- DATASET RECORDS -

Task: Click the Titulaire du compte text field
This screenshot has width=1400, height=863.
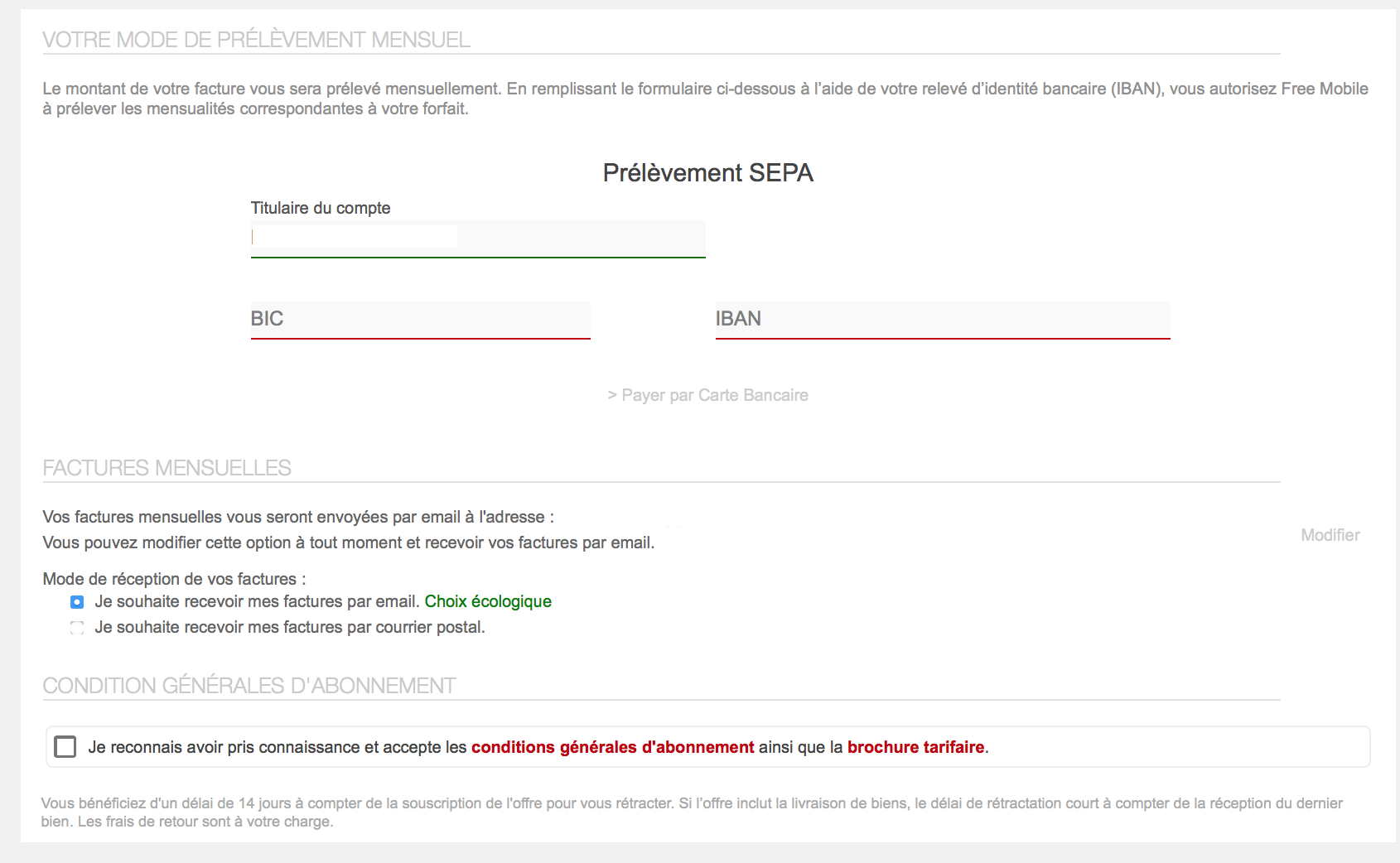Action: coord(478,238)
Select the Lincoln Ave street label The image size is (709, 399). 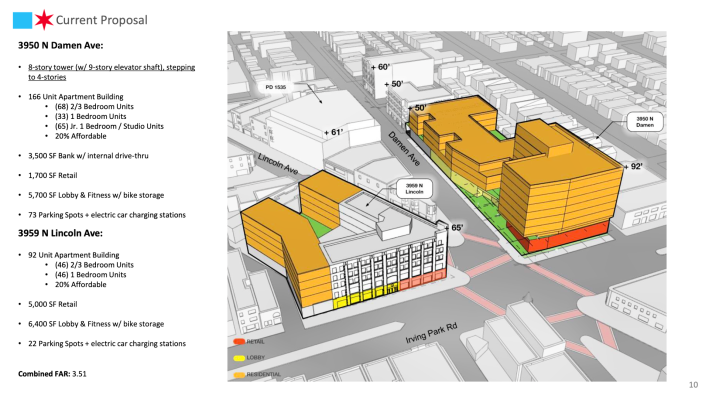click(x=278, y=164)
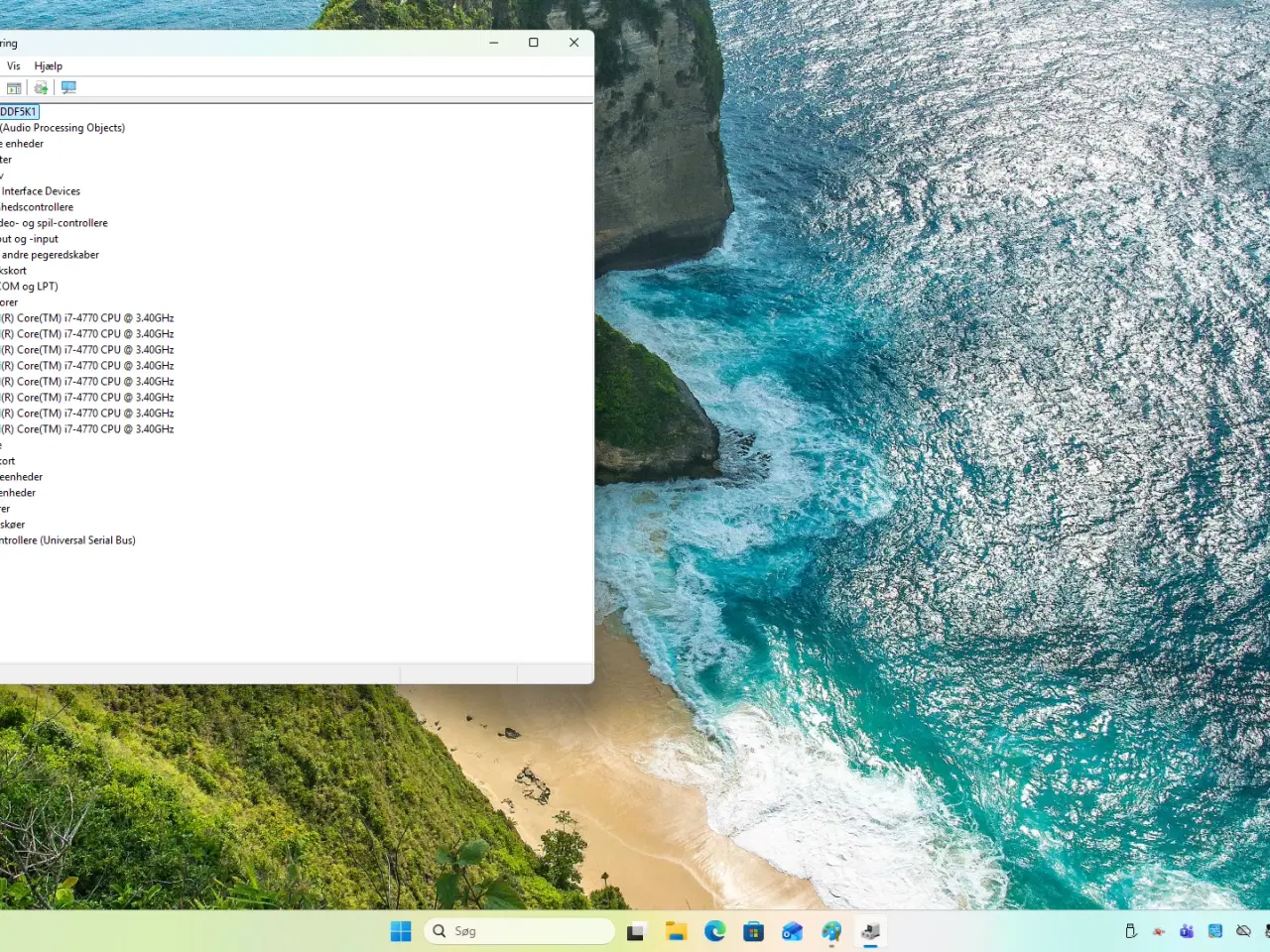Image resolution: width=1270 pixels, height=952 pixels.
Task: Open Microsoft Edge from the taskbar
Action: [x=715, y=930]
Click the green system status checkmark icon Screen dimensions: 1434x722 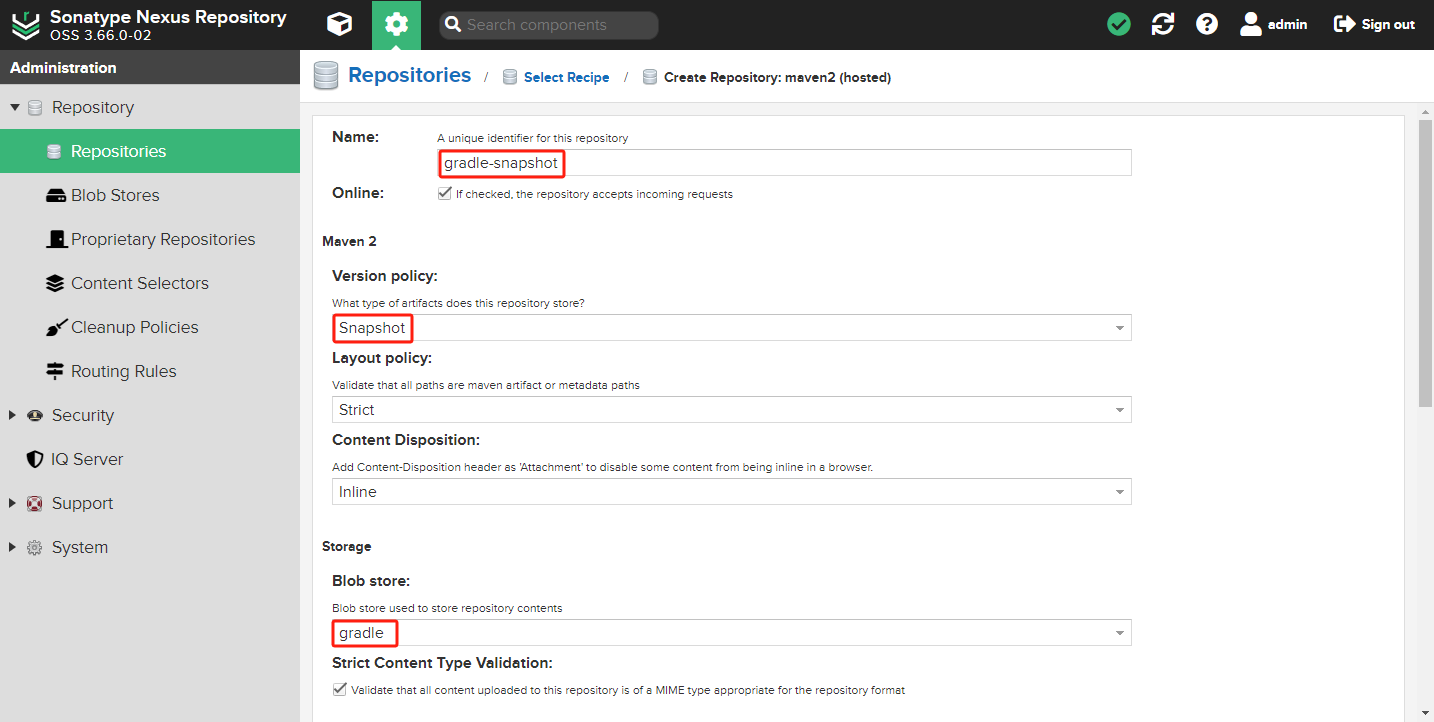1119,25
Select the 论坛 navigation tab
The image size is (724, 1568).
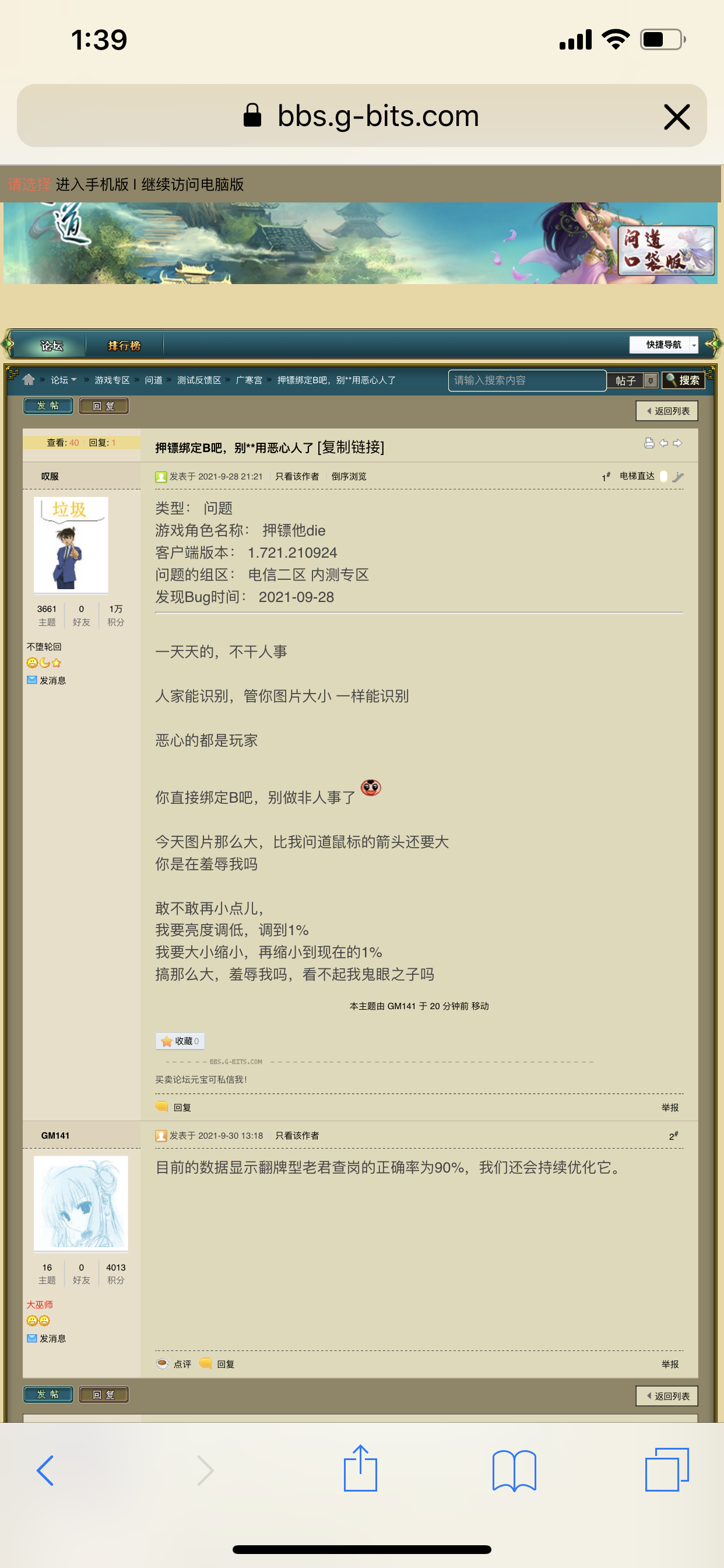[52, 345]
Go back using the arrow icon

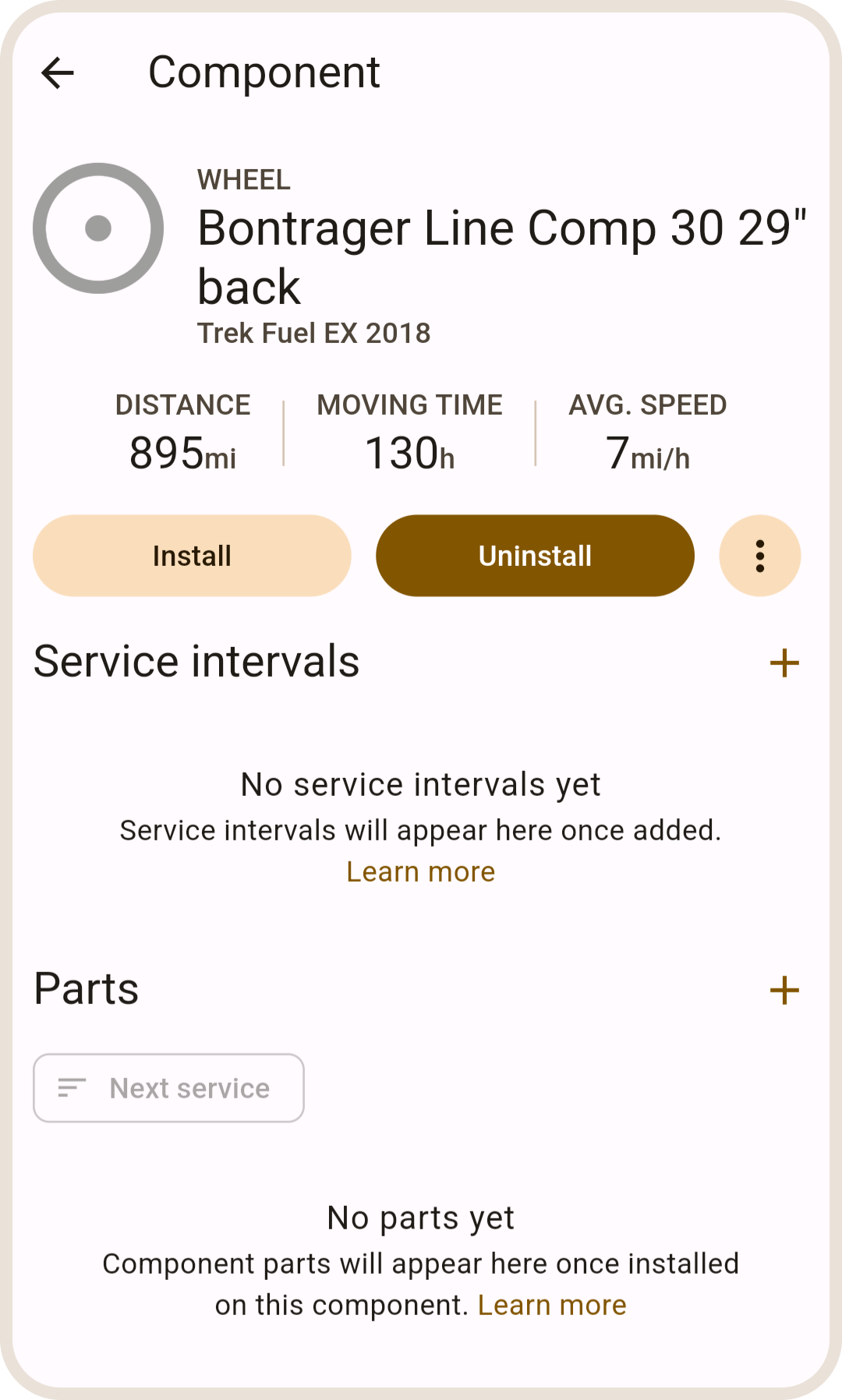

- WHAT THE TASK REQUIRES -
Each line from the one containing "Select the 论坛 navigation tab" down to the final line of the records above must be reproduced exactly; no pictures go into the copy.

- OUTPUT OF THE EXERCISE -
Select the 论坛 navigation tab
The image size is (724, 1568).
[52, 345]
Go back using the arrow icon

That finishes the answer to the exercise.